Rewrite the listing below, changing every "Identify the location of" to "Find the position of" and leaving everything else unchanged.
═══
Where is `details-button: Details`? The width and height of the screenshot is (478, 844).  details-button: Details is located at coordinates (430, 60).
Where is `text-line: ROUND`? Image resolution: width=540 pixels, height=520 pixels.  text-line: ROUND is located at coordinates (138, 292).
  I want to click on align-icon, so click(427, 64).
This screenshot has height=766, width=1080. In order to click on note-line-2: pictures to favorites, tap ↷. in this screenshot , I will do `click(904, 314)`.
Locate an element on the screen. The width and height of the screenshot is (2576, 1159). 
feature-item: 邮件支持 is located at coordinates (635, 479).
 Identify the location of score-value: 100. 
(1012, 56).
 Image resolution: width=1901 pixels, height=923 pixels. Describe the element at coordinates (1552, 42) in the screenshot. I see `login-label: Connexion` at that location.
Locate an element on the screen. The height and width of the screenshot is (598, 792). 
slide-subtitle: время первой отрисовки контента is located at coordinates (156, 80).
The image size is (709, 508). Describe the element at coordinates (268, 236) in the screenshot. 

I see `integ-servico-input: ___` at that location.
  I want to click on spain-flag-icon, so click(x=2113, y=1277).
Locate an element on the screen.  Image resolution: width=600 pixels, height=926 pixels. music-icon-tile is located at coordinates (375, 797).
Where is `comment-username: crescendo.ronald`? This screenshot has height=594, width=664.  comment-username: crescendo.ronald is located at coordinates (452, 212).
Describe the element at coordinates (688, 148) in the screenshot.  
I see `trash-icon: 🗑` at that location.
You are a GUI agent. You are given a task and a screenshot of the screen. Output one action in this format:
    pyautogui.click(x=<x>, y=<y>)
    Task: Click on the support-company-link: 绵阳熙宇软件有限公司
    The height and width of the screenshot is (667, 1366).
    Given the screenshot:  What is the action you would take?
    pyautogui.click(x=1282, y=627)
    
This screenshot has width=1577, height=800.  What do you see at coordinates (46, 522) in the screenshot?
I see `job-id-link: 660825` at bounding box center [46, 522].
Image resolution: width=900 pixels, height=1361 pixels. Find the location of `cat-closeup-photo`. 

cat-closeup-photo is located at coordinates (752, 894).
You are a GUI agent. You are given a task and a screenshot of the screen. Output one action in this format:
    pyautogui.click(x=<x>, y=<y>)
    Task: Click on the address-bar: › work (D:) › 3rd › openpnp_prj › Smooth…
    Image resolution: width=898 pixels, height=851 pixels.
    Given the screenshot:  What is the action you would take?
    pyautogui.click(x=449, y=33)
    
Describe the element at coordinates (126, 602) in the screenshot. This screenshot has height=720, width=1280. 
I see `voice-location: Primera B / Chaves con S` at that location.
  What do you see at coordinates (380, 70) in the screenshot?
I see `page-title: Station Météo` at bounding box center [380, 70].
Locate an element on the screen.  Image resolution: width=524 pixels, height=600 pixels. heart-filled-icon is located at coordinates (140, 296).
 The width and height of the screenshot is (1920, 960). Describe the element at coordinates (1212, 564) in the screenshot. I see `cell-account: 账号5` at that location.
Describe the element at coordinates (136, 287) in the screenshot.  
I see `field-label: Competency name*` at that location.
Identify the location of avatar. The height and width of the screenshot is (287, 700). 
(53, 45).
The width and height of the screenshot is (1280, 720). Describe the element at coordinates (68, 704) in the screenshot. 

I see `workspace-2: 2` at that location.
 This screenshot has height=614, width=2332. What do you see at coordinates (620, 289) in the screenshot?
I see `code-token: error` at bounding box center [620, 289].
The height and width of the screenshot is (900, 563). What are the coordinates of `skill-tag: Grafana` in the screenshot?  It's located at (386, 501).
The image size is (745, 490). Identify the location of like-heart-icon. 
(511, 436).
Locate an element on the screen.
═══
Solution for this task:
Where is `details-button: Details`? The width and height of the screenshot is (478, 844).  details-button: Details is located at coordinates (430, 60).
Where is `text-line: ROUND`? Image resolution: width=540 pixels, height=520 pixels.  text-line: ROUND is located at coordinates (138, 292).
  I want to click on align-icon, so click(427, 64).
This screenshot has height=766, width=1080. In order to click on note-line-2: pictures to favorites, tap ↷. in this screenshot , I will do `click(904, 314)`.
Locate an element on the screen. The width and height of the screenshot is (2576, 1159). 
feature-item: 邮件支持 is located at coordinates (635, 479).
 Find the position of score-value: 100. 
(1012, 56).
 Image resolution: width=1901 pixels, height=923 pixels. Describe the element at coordinates (1552, 42) in the screenshot. I see `login-label: Connexion` at that location.
Locate an element on the screen. The height and width of the screenshot is (598, 792). 
slide-subtitle: время первой отрисовки контента is located at coordinates (156, 80).
The image size is (709, 508). Describe the element at coordinates (268, 236) in the screenshot. 

I see `integ-servico-input: ___` at that location.
  I want to click on spain-flag-icon, so click(x=2113, y=1277).
Locate an element on the screen.  Image resolution: width=600 pixels, height=926 pixels. music-icon-tile is located at coordinates (375, 797).
Where is `comment-username: crescendo.ronald`? This screenshot has height=594, width=664.  comment-username: crescendo.ronald is located at coordinates (452, 212).
Describe the element at coordinates (688, 148) in the screenshot.  
I see `trash-icon: 🗑` at that location.
You are a GUI agent. You are given a task and a screenshot of the screen. Output one action in this format:
    pyautogui.click(x=<x>, y=<y>)
    Task: Click on the support-company-link: 绵阳熙宇软件有限公司
    The height and width of the screenshot is (667, 1366).
    Given the screenshot:  What is the action you would take?
    pyautogui.click(x=1282, y=627)
    
This screenshot has width=1577, height=800.  What do you see at coordinates (46, 522) in the screenshot?
I see `job-id-link: 660825` at bounding box center [46, 522].
Image resolution: width=900 pixels, height=1361 pixels. Find the location of `cat-closeup-photo`. 

cat-closeup-photo is located at coordinates (752, 894).
You are a GUI agent. You are given a task and a screenshot of the screen. Output one action in this format:
    pyautogui.click(x=<x>, y=<y>)
    Task: Click on the address-bar: › work (D:) › 3rd › openpnp_prj › Smooth…
    Image resolution: width=898 pixels, height=851 pixels.
    Given the screenshot:  What is the action you would take?
    pyautogui.click(x=449, y=33)
    
Describe the element at coordinates (126, 602) in the screenshot. This screenshot has height=720, width=1280. 
I see `voice-location: Primera B / Chaves con S` at that location.
  What do you see at coordinates (380, 70) in the screenshot?
I see `page-title: Station Météo` at bounding box center [380, 70].
Locate an element on the screen.  Image resolution: width=524 pixels, height=600 pixels. heart-filled-icon is located at coordinates (140, 296).
 The width and height of the screenshot is (1920, 960). Describe the element at coordinates (1212, 564) in the screenshot. I see `cell-account: 账号5` at that location.
Describe the element at coordinates (136, 287) in the screenshot.  
I see `field-label: Competency name*` at that location.
Find the position of avatar. The height and width of the screenshot is (287, 700). 
(53, 45).
The width and height of the screenshot is (1280, 720). Describe the element at coordinates (68, 704) in the screenshot. 

I see `workspace-2: 2` at that location.
 This screenshot has height=614, width=2332. What do you see at coordinates (620, 289) in the screenshot?
I see `code-token: error` at bounding box center [620, 289].
The height and width of the screenshot is (900, 563). What are the coordinates of `skill-tag: Grafana` in the screenshot?  It's located at (386, 501).
The image size is (745, 490). Find the position of like-heart-icon. 
(511, 436).
Locate an element on the screen.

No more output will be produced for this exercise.